What is needed - Write out all the data again, exactly.

Records provided -

===

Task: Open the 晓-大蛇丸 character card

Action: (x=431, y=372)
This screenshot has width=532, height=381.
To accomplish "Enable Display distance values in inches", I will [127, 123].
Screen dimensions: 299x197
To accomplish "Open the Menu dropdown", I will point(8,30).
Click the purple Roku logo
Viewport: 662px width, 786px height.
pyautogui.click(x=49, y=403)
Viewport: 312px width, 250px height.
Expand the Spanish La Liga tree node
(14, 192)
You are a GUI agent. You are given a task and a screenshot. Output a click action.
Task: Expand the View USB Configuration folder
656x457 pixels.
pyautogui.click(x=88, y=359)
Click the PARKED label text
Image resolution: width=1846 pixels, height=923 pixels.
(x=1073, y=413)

===

Expected output -
Task: Open the 晓-大蛇丸 character card

Action: (x=431, y=372)
This screenshot has width=532, height=381.
To accomplish "Enable Display distance values in inches", I will [127, 123].
Screen dimensions: 299x197
To accomplish "Open the Menu dropdown", I will point(8,30).
Click the purple Roku logo
Viewport: 662px width, 786px height.
pyautogui.click(x=49, y=403)
Viewport: 312px width, 250px height.
Expand the Spanish La Liga tree node
(14, 192)
You are a GUI agent. You are given a task and a screenshot. Output a click action.
Task: Expand the View USB Configuration folder
656x457 pixels.
pyautogui.click(x=88, y=359)
Click the PARKED label text
Image resolution: width=1846 pixels, height=923 pixels.
(x=1073, y=413)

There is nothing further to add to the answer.